Trascrizione
Guardati attorno - per il loro valore estetico e paesaggistico e per l’importanza scientifica a livello geologico e geomorfologico, nel 2009 l’UNESCO ha riconosciuto le Dolomiti Patrimonio Mondiale.
Dalla tua posizione - guardando indietro rispetto alla direzione in cui procede il sentiero che parte dall’Infopoint - dovresti riuscire a vedere in lontananza i due bastioni rocciosi del Catinaccio e dello Sciliar e il gruppo del Latemar.

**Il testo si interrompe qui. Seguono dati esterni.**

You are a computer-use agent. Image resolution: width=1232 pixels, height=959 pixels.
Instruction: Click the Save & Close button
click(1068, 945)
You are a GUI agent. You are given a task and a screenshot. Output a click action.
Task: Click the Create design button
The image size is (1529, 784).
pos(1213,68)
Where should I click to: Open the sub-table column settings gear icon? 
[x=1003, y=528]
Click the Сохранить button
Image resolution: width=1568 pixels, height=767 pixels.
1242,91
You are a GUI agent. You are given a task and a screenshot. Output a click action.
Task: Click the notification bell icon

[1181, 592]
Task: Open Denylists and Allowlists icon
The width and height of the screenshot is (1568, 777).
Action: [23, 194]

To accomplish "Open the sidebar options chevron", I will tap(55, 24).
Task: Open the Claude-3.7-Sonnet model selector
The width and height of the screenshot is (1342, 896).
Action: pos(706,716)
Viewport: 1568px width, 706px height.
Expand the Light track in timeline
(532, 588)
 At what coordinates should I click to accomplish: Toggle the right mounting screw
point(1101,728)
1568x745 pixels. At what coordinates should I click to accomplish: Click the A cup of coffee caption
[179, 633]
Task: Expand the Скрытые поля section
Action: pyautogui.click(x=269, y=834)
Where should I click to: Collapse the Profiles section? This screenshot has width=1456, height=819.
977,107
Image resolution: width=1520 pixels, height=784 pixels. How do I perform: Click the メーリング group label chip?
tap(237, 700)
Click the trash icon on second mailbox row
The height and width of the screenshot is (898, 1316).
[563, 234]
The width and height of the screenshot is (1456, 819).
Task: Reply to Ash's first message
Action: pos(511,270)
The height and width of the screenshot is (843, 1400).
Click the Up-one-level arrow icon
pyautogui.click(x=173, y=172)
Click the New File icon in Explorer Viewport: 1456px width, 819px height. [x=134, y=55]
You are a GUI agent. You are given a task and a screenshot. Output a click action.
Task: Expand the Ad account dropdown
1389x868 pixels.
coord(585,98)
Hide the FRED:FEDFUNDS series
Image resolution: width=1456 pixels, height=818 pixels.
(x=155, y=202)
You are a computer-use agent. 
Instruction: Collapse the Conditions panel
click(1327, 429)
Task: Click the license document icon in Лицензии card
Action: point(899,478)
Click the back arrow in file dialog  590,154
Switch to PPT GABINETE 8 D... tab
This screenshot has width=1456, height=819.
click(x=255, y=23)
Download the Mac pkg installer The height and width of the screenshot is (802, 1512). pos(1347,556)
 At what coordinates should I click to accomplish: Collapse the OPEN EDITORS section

Le Dolomiti non sono un’ininterrotta catena di cime, bensì nove sistemi montuosi tra loro separati da vallate, fiumi, altri gruppi di montagne. I 142 mila ettari che formano il Bene UNESCO costituiscono una sorta di arcipelago, distribuito su un’area alpina molto più vasta. Sciliar, Catinaccio e Latemar appartengono al Sistema 7 delle Dolomiti Patrimonio Mondiale. Condiviso tra le province di Trento e Bolzano, il sistema 7 è particolarmente interessante per la sua varietà di rocce e forme. Come potete vedere infatti a distanza di pochi chilometri si susseguono l’Altopiano dello Sciliar, l’imponente e frastagliata muraglia del Catinaccio e l’inconfondibile massiccio del Latemar caratterizzato dal susseguirsi di piccole vette e ripide pareti. .
Ora guardiamo pure avanti, e buona continuazione!